• [Exercise directions]
The records below are to be quoted in full; please keep every word exact.

· · · · ·

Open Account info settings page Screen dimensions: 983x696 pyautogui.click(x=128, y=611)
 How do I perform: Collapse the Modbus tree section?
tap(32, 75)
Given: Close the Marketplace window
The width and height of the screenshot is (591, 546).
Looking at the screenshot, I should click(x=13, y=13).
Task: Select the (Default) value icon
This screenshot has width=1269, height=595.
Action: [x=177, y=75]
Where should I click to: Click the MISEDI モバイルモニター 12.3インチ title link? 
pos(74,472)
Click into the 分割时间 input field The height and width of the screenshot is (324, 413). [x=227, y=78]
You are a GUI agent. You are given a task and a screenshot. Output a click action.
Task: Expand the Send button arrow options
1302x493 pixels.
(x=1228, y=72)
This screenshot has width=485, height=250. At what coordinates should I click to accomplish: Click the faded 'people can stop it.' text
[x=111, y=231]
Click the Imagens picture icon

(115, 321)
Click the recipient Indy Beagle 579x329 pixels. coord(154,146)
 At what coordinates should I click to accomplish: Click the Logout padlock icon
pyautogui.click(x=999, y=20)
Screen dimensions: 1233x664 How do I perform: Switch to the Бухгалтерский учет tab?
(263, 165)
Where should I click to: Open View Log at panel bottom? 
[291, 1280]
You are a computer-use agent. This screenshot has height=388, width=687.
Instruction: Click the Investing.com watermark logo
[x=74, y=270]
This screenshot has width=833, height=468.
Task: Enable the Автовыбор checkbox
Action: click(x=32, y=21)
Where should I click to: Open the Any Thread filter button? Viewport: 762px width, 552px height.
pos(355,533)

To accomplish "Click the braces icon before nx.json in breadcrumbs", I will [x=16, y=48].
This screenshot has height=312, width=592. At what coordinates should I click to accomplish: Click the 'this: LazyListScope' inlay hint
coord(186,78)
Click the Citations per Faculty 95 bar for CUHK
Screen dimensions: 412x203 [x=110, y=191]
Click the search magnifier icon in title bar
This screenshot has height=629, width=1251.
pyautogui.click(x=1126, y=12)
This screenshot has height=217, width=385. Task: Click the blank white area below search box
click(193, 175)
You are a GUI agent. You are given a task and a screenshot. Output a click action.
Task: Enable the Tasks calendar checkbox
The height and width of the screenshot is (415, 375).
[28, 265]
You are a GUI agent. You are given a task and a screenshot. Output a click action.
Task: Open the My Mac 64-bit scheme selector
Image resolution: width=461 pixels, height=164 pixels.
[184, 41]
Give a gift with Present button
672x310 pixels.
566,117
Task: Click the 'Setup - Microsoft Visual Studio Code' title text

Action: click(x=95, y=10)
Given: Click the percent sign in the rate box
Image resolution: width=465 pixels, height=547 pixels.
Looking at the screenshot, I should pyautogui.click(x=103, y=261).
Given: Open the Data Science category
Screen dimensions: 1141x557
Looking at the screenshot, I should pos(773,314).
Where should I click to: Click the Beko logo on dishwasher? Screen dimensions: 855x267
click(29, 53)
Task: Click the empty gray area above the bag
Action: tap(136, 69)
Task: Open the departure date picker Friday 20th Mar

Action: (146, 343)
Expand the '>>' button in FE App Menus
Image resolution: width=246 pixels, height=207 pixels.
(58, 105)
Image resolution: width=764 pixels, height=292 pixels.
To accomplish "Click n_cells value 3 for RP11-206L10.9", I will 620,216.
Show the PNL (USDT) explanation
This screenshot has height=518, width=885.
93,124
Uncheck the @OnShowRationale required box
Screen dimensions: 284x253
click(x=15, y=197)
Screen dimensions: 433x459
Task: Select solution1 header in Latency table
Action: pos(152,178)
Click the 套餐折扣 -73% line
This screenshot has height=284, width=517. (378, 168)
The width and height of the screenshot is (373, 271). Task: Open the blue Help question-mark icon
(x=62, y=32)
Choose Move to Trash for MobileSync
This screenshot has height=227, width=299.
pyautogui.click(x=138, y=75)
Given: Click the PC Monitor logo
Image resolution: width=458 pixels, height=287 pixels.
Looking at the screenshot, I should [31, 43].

· · · · ·

• [Task answer]
Open Account info settings page Screen dimensions: 983x696 pyautogui.click(x=128, y=611)
 How do I perform: Collapse the Modbus tree section?
tap(32, 75)
Given: Close the Marketplace window
The width and height of the screenshot is (591, 546).
Looking at the screenshot, I should click(x=13, y=13).
Task: Select the (Default) value icon
This screenshot has width=1269, height=595.
Action: [x=177, y=75]
Where should I click to: Click the MISEDI モバイルモニター 12.3インチ title link? 
pos(74,472)
Click into the 分割时间 input field The height and width of the screenshot is (324, 413). [x=227, y=78]
You are a GUI agent. You are given a task and a screenshot. Output a click action.
Task: Expand the Send button arrow options
1302x493 pixels.
(x=1228, y=72)
This screenshot has width=485, height=250. At what coordinates should I click to accomplish: Click the faded 'people can stop it.' text
[x=111, y=231]
Click the Imagens picture icon

(115, 321)
Click the recipient Indy Beagle 579x329 pixels. coord(154,146)
 At what coordinates should I click to accomplish: Click the Logout padlock icon
pyautogui.click(x=999, y=20)
Screen dimensions: 1233x664 How do I perform: Switch to the Бухгалтерский учет tab?
(263, 165)
Where should I click to: Open View Log at panel bottom? 
[291, 1280]
You are a computer-use agent. This screenshot has height=388, width=687.
Instruction: Click the Investing.com watermark logo
[x=74, y=270]
This screenshot has width=833, height=468.
Task: Enable the Автовыбор checkbox
Action: click(x=32, y=21)
Where should I click to: Open the Any Thread filter button? Viewport: 762px width, 552px height.
pos(355,533)

To accomplish "Click the braces icon before nx.json in breadcrumbs", I will [x=16, y=48].
This screenshot has height=312, width=592. At what coordinates should I click to accomplish: Click the 'this: LazyListScope' inlay hint
coord(186,78)
Click the Citations per Faculty 95 bar for CUHK
Screen dimensions: 412x203 [x=110, y=191]
Click the search magnifier icon in title bar
This screenshot has height=629, width=1251.
pyautogui.click(x=1126, y=12)
This screenshot has height=217, width=385. Task: Click the blank white area below search box
click(193, 175)
You are a GUI agent. You are given a task and a screenshot. Output a click action.
Task: Enable the Tasks calendar checkbox
The height and width of the screenshot is (415, 375).
[28, 265]
You are a GUI agent. You are given a task and a screenshot. Output a click action.
Task: Open the My Mac 64-bit scheme selector
Image resolution: width=461 pixels, height=164 pixels.
[184, 41]
Give a gift with Present button
672x310 pixels.
566,117
Task: Click the 'Setup - Microsoft Visual Studio Code' title text

Action: click(x=95, y=10)
Given: Click the percent sign in the rate box
Image resolution: width=465 pixels, height=547 pixels.
Looking at the screenshot, I should pyautogui.click(x=103, y=261).
Given: Open the Data Science category
Screen dimensions: 1141x557
Looking at the screenshot, I should pos(773,314).
Where should I click to: Click the Beko logo on dishwasher? Screen dimensions: 855x267
click(29, 53)
Task: Click the empty gray area above the bag
Action: tap(136, 69)
Task: Open the departure date picker Friday 20th Mar

Action: (146, 343)
Expand the '>>' button in FE App Menus
Image resolution: width=246 pixels, height=207 pixels.
(58, 105)
Image resolution: width=764 pixels, height=292 pixels.
To accomplish "Click n_cells value 3 for RP11-206L10.9", I will 620,216.
Show the PNL (USDT) explanation
This screenshot has height=518, width=885.
93,124
Uncheck the @OnShowRationale required box
Screen dimensions: 284x253
click(x=15, y=197)
Screen dimensions: 433x459
Task: Select solution1 header in Latency table
Action: pos(152,178)
Click the 套餐折扣 -73% line
This screenshot has height=284, width=517. (378, 168)
The width and height of the screenshot is (373, 271). Task: Open the blue Help question-mark icon
(x=62, y=32)
Choose Move to Trash for MobileSync
This screenshot has height=227, width=299.
pyautogui.click(x=138, y=75)
Given: Click the PC Monitor logo
Image resolution: width=458 pixels, height=287 pixels.
Looking at the screenshot, I should [31, 43].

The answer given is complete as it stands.